In an interview with NBC News’ Andrea Mitchell at the Bab al-Hawa crossing last month, U.S. Ambassador to the United Nations Linda Thomas-Greenfield said she felt “a sense of desperation” witnessing what was happening there.
“I spoke to a number of NGOs,” she said, referring to nongovernment organizations, “and they talked about the desperation of people on the other side of the border, and that they know that if this does not continue, that they stand a chance of dying.”

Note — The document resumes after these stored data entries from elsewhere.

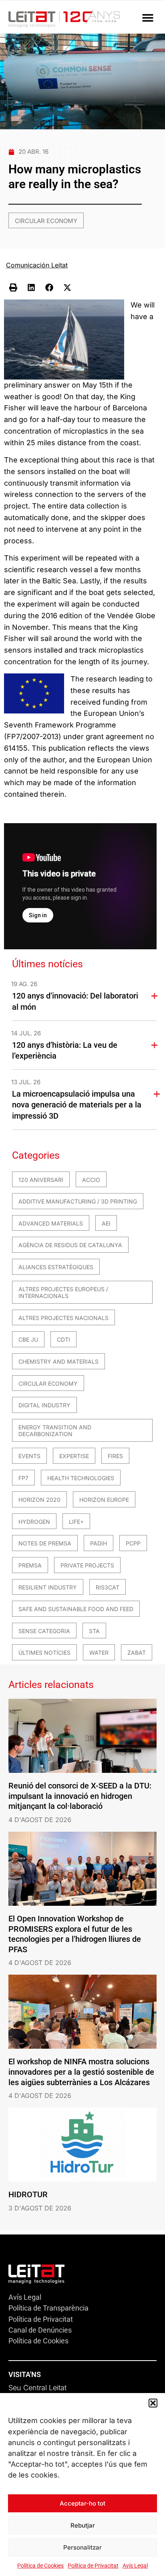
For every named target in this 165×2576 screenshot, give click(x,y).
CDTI (63, 1339)
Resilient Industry (47, 1587)
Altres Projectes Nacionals (63, 1317)
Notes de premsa (44, 1543)
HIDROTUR (28, 2194)
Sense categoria (44, 1631)
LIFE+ (76, 1521)
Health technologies (80, 1478)
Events (29, 1456)
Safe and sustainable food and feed (75, 1608)
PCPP (133, 1543)
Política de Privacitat (93, 2565)
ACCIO (91, 1179)
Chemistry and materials (58, 1361)
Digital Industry (44, 1405)
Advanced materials (50, 1223)
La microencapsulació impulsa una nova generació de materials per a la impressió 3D (76, 1104)
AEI (106, 1223)
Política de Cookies (40, 2565)
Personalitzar (82, 2547)
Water (99, 1652)
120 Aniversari (40, 1179)
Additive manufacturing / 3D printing (77, 1201)
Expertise (74, 1456)
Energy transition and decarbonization (54, 1431)
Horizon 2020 (39, 1499)
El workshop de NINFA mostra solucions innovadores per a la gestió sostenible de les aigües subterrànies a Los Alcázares (81, 2072)
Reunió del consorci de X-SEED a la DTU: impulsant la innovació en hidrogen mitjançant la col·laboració (79, 1796)
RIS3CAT (107, 1587)
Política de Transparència (48, 2308)
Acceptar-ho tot (82, 2503)
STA (94, 1631)
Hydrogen (34, 1521)
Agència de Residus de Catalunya (70, 1245)
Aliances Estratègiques (55, 1267)
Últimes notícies (44, 1652)
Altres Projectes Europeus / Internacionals (63, 1293)
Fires (115, 1456)
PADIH (98, 1543)
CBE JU (28, 1339)
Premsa (30, 1565)
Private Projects (87, 1565)
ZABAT (136, 1652)
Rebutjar (82, 2525)
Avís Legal (135, 2565)
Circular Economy (46, 221)
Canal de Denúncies (40, 2330)
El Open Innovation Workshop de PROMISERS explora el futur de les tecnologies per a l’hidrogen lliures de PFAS (74, 1934)
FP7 (23, 1478)
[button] (153, 2403)
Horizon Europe (104, 1499)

Russia says these crossings violate Syria’s territorial sovereignty and integrity.
Alexander Lavrentyev, Putin’s special envoy for Syria, on Wednesday called the crossing “an anachronism,” according to Russian state media. “Of course, the international humanitarian law should be respected, and normal operations of this mechanism should be restored via the legitimate authorities, via Damascus.”
Biden raised the issue with Putin at their meeting last month, with the U.S. president urging him to keep aid moving “so that we can get food — just simple food and basic necessities to people who are starving to death,” he said afterward.
Putin did not mention that aspect of the talks. But U.S. national security adviser Jake Sullivan told reporters that it was a “constructive conversation” between Biden and Putin and the White House believes “that there is scope for the U.S. and Russia to work together on a positive outcome so that resolution gets passed.”